These acts are also acts meant to be observed by others. In his prayer, in his moral life, in his example of Christian living, everything is observed not because of prurience or any other base motive, but because the priest has presented himself as an example for others. He is an icon of discipleship. He shows himself as one who can live the life of the Gospel, not perfectly but intentionally. His life shows the people that it is possible. He is also a man of the Church. He faithfully represents the Church and never represents any ideas or opinions that, as his own, constitute a challenge to the Church’s way of thinking and acting. As a public man of the Church, he cannot act contrary to the laws and the spirit of the Church. He is watched. He is evaluated and, even when the people cannot quite give expression to their misgivings, they know when he is inauthentic. They know. We live today in a culture accustomed to casual communication. Facebook, My Space and other social networking tools give us access to easy formats by which we can express our opinions and ideas. A seminarian or a priest might easily be tempted to make a comment or express an opinion on the wall of Facebook that he would never consider saying in a classroom or in the pulpit. After all, Facebook is “just among friends,” and yet, millions of persons have access to these comments, many times more than would be the case in any parish environment.

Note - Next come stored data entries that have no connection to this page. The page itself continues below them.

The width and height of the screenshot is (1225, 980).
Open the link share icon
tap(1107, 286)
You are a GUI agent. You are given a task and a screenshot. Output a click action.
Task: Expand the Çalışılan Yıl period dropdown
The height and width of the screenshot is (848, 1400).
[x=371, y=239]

Our thoughts and our teachings are analyzed, taken apart and taken to heart. As the poet Emily Dickinson once wrote: “We must be careful what we say, no bird resumes its egg.” (Letters of Emily Dickinson). Is this observation meant to instill some kind of paranoia or, worse, to silence the authentic voice of the priest in his mission to “Go out to all the world and tell the Good News”? By no means. Nevertheless, the priest must be constantly aware of that with which he is dealing. As priests, we are touching people’s souls; we are trafficking in the realm of their immortality. It is one thing to offer my opinion about the quality of the latest film; it is another to comment on Church teaching or liturgical practice when those teachings have the power to alter people’s lives. As priests, we have the power to alter people’s lives, their eternal lives, and that must give us pause; it must give us a sense of heightened responsibility.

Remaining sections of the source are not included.